Apa  Itu Narkoba Candu Kaum Intelektual?; Ada empat Keterasingan kaum intelektual menurut Raymond Aron, setelah mengkritik postulat Marxisme dan visi sejarahnya, Aron merefleksikan keterasingan kaum intelektual.
[1] Intelektual adalah mereka yang membuat doktrin berkembang, mereka milik elit yang memiliki kekuasaan. Transisi ke komunisme bermuara pada perubahan elit. Saint-Germain-des-Pres menjadi surga bagi para intelektual di mana para politisi dan novelis saling bahu membahu, di mana setiap orang bermimpi untuk menggantikan yang lain. Intelektual memiliki koneksi nasional. Namun intelektual membenci sistem di mana ia hidup meskipun standar hidup terhormat.Â
Demikian pula, kaum intelektual akan mempertahankan prinsip kemerdekaan nasional tetapi tidak akan mengatakan sepatah kata pun tentang situasi di Polandia atau Cekoslowakia. Meskipun sebenarnya mereka memiliki nilai-nilai aristokratis, mereka membela demokrasi, meskipun mereka hidup seperti borjuis, mereka ingin menjadi garda depan proletariat. Jika tepi kiri adalah surganya para intelektual, Amerika Serikat mewakili neraka, konglomerasi dari semua yang mereka benci.
[2] Abad ke-20 ditandai oleh sejumlah fakta utama. Komunisme tidak muncul sebagai pewaris kapitalisme yang alami dan historis (Rusia tanpa panggung kapitalis, kegigihan negara-negara kapitalis). Fakta besar kedua menyangkut pertanyaan tentang lembaga perwakilan dan demokrasi. Fakta besar ketiga adalah Westernisasi tanpa kebebasan di Timur, yaitu "Westernisasi melawan Barat". Di dalam negara, ideologi beragam. Dengan demikian, Amerika Serikat tidak memiliki gerakan sosialis. Dengan demikian konflik ekonomi di negeri ini bersifat teknis dan bukan ideologis. Intelektual Prancis berada dalam situasi yang unik karena mereka tidak menemukan dua ideologi besar tetapi sejumlah konsep tertentu seperti kebebasan, kesetaraan yang diklaim oleh kedua blok.
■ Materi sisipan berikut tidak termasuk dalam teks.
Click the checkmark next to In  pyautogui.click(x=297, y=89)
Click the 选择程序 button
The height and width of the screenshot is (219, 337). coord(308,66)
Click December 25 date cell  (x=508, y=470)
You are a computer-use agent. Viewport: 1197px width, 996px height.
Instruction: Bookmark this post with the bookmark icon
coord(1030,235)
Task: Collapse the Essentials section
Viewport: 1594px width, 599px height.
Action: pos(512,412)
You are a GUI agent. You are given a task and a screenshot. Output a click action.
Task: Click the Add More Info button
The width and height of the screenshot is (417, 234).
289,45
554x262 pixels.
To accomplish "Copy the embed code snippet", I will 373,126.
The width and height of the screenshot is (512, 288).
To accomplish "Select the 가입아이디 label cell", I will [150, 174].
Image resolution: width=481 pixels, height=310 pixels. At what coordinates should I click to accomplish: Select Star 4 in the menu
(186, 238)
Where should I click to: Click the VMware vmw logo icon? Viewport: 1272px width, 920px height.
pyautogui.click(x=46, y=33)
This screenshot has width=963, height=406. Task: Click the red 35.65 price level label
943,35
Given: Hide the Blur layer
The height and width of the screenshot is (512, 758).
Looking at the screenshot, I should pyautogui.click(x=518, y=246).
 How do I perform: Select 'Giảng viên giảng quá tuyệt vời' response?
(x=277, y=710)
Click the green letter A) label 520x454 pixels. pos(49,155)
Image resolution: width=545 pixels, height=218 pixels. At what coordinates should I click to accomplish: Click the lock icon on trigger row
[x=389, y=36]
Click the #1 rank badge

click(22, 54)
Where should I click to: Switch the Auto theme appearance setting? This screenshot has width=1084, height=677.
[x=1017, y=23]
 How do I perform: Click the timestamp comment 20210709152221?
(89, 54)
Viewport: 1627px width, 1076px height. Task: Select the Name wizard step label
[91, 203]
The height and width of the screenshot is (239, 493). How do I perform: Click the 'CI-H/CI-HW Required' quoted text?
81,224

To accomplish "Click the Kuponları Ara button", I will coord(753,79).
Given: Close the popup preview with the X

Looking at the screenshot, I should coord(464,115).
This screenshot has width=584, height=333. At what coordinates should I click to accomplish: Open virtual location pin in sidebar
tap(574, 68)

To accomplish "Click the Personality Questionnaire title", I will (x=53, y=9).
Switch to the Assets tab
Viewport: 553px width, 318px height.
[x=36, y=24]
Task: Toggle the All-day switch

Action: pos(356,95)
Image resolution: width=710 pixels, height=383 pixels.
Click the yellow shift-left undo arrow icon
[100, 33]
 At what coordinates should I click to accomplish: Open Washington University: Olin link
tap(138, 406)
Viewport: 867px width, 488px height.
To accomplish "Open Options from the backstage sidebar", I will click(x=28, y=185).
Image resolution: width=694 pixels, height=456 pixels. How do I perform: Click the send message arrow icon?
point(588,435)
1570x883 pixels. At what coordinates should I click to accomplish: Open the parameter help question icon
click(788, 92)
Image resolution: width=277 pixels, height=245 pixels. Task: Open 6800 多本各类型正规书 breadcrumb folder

[3] Intelektual   sedang mencari agama. "Kami telah berulang kali menyatukan sosialisme dan agama, penyebaran agama Kristen di seluruh dunia kuno dan Marxisme di zaman kita. Kita saling membunuh bukan untuk mengetahui Gereja mana yang mewakili doktrin yang benar, tetapi untuk mengetahui pihak mana yang mewakili kebenaran. Marxisme, seperti halnya agama, mengutuk apa yang ada, menggambar gambaran tentang apa yang akan terjadi dan menginvestasikan seseorang atau kelompok yang akan menunjuk ke masa depan yang cerah. Misionaris sosialisme menyebarkan ketidakpercayaan di provinsi-provinsi untuk kepentingan ateisme ateis. "Komunisme adalah agama pertama kaum intelektual yang berhasil".
Dan keberhasilan agama ini bertumpu pada perkembangan ilmu-ilmu yang membuat agama menjadi usang. "Kematian Tuhan meninggalkan kekosongan dalam jiwa manusia, kebutuhan hati tetap ada yang harus dipenuhi oleh kekristenan baru. Hanya intelektual yang mampu menciptakan, bahkan mungkin berkhotbah, pengganti dogma lama yang dapat diterima oleh para kaum intelektual. Akhirnya, fungsi-fungsi sosial yang diemban oleh Gereja  tetap ada. Pada apa moralitas umum akan didasarkan? Bagaimana akan dijaga atau dipulihkan, di antara anggota komunitas, kesatuan kepercayaan, yang tanpanya peradaban itu sendiri dalam bahaya? Â
[4] Agama diambil alih oleh negara Soviet karena tampaknya menjadi agama yang paling dapat meningkatkan kemakmuran. Kepala negara menyatu dengan kepala Gereja, ideologi transenden didikte oleh kepala ini. Ideologi ini, yang diambil dari "buku-buku suci materialisme dialektis" memungkinkan makhluk-makhluk untuk menerima nasib mereka dengan janji hari esok yang cerah. Oleh karena itu, Marxisme menjadi candu bagi rakyat dan kaum intelektual.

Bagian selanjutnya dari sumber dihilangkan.